When it comes to choosing between Twin vs Twin XL, here’s who will benefit the most from the former:
- Single sleepers. Obviously, a Twin-size bed offers a sufficient sleeping area to accommodate one average-weight or small adult sleeper. Heavy users might fit in, but generally, they need a bit more space to make themselves comfortable, so I don’t recommend such narrow beds as Twin and Twin XL for larger sleepers.
- Kids. With the rise of Queen and King mattresses, Twin beds migrated into kids’ rooms. They can offer a fair amount of space and sufficient support for your little one’s growing body and don’t take much of the room, so your child will have enough floor space to play.
- Owners of small spaces. The compact size of the Twin mattress makes it a perfect fit for tiny bedrooms or studio apartments. With a variety of space-saving bed frames, you’ll be able to get your portion of comfortable sleep without having to install a bulky bed.

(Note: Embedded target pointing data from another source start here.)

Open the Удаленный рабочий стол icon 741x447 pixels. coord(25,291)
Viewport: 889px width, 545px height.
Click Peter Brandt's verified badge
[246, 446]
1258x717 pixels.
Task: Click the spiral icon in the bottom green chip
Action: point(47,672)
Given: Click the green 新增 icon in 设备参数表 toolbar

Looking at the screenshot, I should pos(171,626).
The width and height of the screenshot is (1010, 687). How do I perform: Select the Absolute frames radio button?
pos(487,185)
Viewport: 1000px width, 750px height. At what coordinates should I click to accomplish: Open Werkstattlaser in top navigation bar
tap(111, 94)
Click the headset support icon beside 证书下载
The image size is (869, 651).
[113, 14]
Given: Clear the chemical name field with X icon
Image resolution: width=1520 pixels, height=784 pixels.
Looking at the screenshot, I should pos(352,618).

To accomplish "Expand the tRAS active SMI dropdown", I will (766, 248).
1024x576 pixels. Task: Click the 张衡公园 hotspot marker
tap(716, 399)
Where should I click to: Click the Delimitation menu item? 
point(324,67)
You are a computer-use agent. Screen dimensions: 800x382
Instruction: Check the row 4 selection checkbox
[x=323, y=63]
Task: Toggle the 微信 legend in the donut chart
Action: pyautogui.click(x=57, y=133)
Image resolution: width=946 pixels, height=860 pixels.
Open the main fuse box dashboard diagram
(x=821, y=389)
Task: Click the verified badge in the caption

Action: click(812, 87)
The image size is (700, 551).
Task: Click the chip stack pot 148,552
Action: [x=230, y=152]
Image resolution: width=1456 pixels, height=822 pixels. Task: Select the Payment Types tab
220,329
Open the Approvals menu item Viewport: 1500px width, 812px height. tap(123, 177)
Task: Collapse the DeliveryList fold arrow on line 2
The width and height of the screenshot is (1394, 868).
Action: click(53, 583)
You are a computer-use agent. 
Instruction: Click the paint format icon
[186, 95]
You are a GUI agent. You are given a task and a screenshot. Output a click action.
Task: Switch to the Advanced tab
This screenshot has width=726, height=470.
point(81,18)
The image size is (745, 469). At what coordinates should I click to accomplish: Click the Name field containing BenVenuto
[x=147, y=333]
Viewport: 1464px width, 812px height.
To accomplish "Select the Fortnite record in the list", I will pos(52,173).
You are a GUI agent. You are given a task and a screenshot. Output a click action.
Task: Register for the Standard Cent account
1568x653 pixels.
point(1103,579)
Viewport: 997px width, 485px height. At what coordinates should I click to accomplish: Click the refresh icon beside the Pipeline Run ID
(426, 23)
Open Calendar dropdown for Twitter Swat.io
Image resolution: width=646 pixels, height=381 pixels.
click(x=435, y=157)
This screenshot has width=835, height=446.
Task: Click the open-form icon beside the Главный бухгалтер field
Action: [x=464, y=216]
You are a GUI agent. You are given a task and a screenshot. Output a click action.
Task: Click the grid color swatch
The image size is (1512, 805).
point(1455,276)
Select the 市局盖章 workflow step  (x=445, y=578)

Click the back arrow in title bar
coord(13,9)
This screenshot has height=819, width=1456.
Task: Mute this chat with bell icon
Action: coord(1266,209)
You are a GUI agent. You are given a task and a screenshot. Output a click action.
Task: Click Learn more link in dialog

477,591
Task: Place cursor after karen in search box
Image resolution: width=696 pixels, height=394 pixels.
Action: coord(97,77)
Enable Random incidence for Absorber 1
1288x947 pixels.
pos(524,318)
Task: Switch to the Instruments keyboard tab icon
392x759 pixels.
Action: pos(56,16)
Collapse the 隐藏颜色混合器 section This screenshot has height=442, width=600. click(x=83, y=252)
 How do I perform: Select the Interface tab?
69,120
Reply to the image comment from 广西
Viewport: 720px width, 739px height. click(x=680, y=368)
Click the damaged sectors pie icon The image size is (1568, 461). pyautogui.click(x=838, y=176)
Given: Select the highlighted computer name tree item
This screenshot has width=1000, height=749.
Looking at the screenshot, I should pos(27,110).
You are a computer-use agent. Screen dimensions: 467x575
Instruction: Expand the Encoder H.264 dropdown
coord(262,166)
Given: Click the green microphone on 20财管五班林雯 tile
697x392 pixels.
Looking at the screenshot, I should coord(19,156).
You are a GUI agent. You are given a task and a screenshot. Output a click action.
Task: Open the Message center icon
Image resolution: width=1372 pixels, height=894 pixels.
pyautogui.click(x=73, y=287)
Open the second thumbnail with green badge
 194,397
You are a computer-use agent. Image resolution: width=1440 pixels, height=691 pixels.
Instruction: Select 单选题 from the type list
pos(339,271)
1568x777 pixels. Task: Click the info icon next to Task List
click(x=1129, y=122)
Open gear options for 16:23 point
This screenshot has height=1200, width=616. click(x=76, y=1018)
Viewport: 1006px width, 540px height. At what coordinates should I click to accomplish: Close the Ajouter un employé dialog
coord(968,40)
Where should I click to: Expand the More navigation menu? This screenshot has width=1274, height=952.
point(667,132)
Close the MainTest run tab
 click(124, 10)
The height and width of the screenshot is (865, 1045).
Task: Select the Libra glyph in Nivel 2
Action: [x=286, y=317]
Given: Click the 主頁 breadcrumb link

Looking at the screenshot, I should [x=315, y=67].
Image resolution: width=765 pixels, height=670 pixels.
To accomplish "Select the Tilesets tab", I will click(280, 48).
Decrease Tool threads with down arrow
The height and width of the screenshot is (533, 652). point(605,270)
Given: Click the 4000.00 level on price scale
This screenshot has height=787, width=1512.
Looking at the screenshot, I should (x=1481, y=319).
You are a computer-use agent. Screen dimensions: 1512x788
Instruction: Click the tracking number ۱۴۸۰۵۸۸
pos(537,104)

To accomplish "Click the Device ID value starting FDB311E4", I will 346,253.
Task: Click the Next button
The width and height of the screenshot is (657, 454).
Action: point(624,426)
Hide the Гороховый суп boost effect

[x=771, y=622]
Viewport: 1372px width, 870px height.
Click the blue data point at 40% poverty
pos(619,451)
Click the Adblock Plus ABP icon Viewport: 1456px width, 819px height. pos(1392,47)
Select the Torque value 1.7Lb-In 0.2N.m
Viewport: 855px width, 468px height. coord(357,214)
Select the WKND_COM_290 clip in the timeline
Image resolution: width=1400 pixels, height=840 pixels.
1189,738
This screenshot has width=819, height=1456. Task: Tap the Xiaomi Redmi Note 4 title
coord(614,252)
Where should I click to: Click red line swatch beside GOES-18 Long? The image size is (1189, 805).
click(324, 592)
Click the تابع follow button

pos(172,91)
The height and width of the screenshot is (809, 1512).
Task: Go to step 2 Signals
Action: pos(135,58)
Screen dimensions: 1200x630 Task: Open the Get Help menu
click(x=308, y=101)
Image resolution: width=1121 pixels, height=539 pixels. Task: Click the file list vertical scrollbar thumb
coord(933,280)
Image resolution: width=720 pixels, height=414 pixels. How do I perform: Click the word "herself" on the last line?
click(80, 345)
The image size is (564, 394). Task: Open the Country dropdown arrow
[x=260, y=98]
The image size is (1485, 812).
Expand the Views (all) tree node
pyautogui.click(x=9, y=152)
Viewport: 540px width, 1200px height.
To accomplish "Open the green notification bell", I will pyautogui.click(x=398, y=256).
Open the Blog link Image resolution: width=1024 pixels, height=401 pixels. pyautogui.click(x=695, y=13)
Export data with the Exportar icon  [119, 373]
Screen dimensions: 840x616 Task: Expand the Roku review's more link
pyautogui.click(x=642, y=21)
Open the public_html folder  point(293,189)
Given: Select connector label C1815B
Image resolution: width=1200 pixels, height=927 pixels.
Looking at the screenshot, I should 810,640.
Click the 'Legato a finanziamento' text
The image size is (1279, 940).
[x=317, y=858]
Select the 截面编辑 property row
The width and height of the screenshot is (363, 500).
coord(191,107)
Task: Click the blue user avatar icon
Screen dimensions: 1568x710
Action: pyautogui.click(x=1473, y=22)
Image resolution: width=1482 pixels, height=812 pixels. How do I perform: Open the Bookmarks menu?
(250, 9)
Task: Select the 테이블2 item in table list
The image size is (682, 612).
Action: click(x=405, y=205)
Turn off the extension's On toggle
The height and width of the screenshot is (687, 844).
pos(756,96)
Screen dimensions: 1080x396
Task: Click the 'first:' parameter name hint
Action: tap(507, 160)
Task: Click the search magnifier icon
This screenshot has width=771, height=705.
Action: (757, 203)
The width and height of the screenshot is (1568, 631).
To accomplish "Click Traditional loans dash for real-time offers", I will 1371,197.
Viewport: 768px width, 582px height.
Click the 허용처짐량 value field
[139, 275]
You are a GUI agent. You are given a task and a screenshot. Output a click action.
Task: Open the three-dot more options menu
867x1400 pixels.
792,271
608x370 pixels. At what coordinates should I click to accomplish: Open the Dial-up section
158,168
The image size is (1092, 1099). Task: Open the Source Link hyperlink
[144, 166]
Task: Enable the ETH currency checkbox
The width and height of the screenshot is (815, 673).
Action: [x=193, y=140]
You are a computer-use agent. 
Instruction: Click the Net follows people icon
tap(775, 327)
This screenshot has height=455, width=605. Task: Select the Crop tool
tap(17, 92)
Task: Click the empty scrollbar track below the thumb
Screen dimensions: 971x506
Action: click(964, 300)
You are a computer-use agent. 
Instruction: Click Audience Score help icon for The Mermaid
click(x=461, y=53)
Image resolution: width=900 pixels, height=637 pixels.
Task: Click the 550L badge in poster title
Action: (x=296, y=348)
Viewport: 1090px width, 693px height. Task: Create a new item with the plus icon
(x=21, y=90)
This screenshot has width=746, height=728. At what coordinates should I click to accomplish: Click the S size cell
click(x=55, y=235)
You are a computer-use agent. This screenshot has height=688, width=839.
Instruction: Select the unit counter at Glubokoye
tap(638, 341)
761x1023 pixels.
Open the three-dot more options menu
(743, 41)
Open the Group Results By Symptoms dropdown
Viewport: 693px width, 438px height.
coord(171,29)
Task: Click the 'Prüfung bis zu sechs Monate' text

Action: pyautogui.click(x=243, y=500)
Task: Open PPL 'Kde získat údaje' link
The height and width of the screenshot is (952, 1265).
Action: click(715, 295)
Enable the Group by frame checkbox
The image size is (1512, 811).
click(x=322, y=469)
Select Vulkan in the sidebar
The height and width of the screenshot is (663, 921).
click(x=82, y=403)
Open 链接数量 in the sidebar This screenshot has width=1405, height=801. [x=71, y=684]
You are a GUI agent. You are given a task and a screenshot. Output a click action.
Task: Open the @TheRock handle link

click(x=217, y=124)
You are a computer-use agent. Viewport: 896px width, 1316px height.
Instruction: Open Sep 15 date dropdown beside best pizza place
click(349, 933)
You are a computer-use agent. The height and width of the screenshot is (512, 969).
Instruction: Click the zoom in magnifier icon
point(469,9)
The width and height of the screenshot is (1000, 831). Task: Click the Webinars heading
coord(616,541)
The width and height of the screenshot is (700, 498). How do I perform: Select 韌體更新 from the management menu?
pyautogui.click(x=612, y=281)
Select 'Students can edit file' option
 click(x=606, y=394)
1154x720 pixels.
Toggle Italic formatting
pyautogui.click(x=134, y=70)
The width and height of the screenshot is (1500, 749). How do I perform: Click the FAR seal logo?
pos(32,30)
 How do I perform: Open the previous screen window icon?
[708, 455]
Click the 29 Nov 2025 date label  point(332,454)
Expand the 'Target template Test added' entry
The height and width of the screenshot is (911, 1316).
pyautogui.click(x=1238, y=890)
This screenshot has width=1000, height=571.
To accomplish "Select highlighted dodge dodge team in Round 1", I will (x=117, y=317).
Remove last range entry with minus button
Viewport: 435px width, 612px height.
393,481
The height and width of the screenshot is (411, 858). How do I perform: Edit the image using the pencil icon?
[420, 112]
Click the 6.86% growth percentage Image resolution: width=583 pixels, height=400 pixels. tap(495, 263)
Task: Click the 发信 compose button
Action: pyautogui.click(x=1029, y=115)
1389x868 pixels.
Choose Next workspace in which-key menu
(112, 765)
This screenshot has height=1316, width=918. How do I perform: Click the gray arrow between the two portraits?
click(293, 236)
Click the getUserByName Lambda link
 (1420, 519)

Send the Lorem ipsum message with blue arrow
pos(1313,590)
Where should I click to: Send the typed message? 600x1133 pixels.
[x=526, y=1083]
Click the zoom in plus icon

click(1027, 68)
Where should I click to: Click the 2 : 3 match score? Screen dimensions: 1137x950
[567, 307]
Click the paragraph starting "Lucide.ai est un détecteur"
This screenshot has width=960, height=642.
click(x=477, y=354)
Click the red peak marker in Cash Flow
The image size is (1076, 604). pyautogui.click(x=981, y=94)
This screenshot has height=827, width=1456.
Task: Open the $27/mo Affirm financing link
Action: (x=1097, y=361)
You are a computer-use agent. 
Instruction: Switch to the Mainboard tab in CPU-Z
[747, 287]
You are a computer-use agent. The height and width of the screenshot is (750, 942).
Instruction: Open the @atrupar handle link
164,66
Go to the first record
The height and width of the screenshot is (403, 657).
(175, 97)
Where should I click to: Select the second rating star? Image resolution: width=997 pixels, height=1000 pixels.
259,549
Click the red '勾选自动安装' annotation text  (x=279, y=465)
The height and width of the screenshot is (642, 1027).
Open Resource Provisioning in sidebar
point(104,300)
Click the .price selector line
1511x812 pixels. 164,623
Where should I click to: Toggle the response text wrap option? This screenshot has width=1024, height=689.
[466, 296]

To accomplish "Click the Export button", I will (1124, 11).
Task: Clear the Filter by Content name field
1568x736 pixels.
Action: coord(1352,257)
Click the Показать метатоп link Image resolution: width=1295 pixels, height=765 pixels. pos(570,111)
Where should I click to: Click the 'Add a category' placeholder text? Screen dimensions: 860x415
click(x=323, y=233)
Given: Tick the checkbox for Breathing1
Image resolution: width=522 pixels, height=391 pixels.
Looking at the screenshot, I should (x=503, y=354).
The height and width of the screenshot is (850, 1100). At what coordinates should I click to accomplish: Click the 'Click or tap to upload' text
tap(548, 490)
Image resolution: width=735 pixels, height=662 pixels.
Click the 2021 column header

- Those who have a guest room. If you occasionally invite friends or family overnight, then one or two Twin-size mattresses installed in the guest room will solve the accommodation problem. Place two beds apart, and your two friends will have a spot to snooze; or, merge them together for your brother and his wife. Still better than a couch.
“Twin is considered one of the standard sizes and has good market demand, so it might be a bit easier to find mattresses and bedding accessories of this size.”
Who Will Benefit from a Twin XL Bed?
Now, let’s take a look at Twin XL.
Apparently, extra five inches make quite a difference in terms of comfort.
So, if you’re in doubt about whether you need a Twin XL or Twin mattress for your bedroom, go for the former if:
- You’re tall. If your height is more than 5’5’’, you’ll probably feel a bit squished on a Twin bed. Or, your legs will hang out. Both of these don’t sound cozy, so do yourself a favor and purchase a longer bed.
- You have a small and narrow bedroom. Twin XL is of the same width as Twin, so if a Twin mattress fits your bedroom, it’s extra-long brother will do as well. However, a Twin XL bed will look more proportional in narrower spaces.
- You and your partner have different comfort preferences. Fun fact: two Twin XL mattresses placed side by side are equal to a King-size bed, which is the widest option on the market and can fit two adult sleepers of any body composition. However, if you and your bedmate have a different understanding of comfort, you can purchase two independent Twin XL mattresses, each chosen according to your preferences.
- You want to save money. If the width of a Single mattress is comfortable for you but you need some extra space for your legs, then purchasing a Twin XL mattress will definitely be cheaper for you than buying a Queen or King mattress, which offer the same length as Twin XL.
Now that you’ve read this article, which size do you think will work best for you? Feel free to share your thoughts below!
What is the best room size for a Twin bed?
The best room size to fit a Twin bed is 7” x 10” or 8” x 9”. However, you might also be able to place it in smaller spaces, with the minimum room size being 6’6” x 6’6”.
What is the best room size for a Twin XL bed?
The best room size for a Twin XL is 8” x 10”. If you want to place two Twin XL beds in the bedroom, be sure to have at least 10” x 10” of space.